THE DATA START

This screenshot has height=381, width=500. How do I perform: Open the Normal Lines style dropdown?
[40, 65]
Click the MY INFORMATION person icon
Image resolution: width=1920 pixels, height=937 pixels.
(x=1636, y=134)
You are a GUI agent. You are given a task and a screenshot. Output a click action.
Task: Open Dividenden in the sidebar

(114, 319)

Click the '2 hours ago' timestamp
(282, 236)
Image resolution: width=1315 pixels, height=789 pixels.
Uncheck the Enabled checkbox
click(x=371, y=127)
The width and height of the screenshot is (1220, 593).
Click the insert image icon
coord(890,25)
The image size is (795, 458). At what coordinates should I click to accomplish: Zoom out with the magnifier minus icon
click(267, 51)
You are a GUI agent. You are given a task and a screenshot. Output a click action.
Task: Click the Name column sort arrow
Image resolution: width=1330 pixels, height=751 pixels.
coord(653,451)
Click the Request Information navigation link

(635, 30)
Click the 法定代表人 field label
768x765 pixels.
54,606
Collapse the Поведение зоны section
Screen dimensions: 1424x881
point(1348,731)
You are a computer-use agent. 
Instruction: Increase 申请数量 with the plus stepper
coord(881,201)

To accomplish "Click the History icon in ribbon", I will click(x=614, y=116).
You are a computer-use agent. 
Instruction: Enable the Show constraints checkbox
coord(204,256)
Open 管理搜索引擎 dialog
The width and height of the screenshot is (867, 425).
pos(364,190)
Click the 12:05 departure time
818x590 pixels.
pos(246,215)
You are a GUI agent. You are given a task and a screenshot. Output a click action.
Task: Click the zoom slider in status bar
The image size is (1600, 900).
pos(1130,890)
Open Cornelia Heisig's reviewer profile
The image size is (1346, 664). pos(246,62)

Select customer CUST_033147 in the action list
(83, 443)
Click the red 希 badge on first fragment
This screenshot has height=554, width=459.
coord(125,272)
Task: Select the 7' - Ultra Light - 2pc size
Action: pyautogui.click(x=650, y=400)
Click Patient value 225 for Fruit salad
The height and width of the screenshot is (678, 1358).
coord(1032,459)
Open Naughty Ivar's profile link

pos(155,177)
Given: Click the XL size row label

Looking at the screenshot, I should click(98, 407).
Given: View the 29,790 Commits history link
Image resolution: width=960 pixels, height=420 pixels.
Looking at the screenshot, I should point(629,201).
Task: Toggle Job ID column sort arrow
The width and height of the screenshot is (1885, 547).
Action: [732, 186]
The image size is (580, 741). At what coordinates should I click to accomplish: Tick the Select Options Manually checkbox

THE DATA END

Repeat the material in full. Nothing may differ.

* **EXERCISE RESPONSE**:
This screenshot has height=381, width=500. How do I perform: Open the Normal Lines style dropdown?
[40, 65]
Click the MY INFORMATION person icon
Image resolution: width=1920 pixels, height=937 pixels.
(x=1636, y=134)
You are a GUI agent. You are given a task and a screenshot. Output a click action.
Task: Open Dividenden in the sidebar

(114, 319)

Click the '2 hours ago' timestamp
(282, 236)
Image resolution: width=1315 pixels, height=789 pixels.
Uncheck the Enabled checkbox
click(x=371, y=127)
The width and height of the screenshot is (1220, 593).
Click the insert image icon
coord(890,25)
The image size is (795, 458). At what coordinates should I click to accomplish: Zoom out with the magnifier minus icon
click(267, 51)
You are a GUI agent. You are given a task and a screenshot. Output a click action.
Task: Click the Name column sort arrow
Image resolution: width=1330 pixels, height=751 pixels.
coord(653,451)
Click the Request Information navigation link

(635, 30)
Click the 法定代表人 field label
768x765 pixels.
54,606
Collapse the Поведение зоны section
Screen dimensions: 1424x881
point(1348,731)
You are a computer-use agent. 
Instruction: Increase 申请数量 with the plus stepper
coord(881,201)

To accomplish "Click the History icon in ribbon", I will click(x=614, y=116).
You are a computer-use agent. 
Instruction: Enable the Show constraints checkbox
coord(204,256)
Open 管理搜索引擎 dialog
The width and height of the screenshot is (867, 425).
pos(364,190)
Click the 12:05 departure time
818x590 pixels.
pos(246,215)
You are a GUI agent. You are given a task and a screenshot. Output a click action.
Task: Click the zoom slider in status bar
The image size is (1600, 900).
pos(1130,890)
Open Cornelia Heisig's reviewer profile
The image size is (1346, 664). pos(246,62)

Select customer CUST_033147 in the action list
(83, 443)
Click the red 希 badge on first fragment
This screenshot has height=554, width=459.
coord(125,272)
Task: Select the 7' - Ultra Light - 2pc size
Action: pyautogui.click(x=650, y=400)
Click Patient value 225 for Fruit salad
The height and width of the screenshot is (678, 1358).
coord(1032,459)
Open Naughty Ivar's profile link

pos(155,177)
Given: Click the XL size row label

Looking at the screenshot, I should click(98, 407).
Given: View the 29,790 Commits history link
Image resolution: width=960 pixels, height=420 pixels.
Looking at the screenshot, I should point(629,201).
Task: Toggle Job ID column sort arrow
The width and height of the screenshot is (1885, 547).
Action: [732, 186]
The image size is (580, 741). At what coordinates should I click to accomplish: Tick the Select Options Manually checkbox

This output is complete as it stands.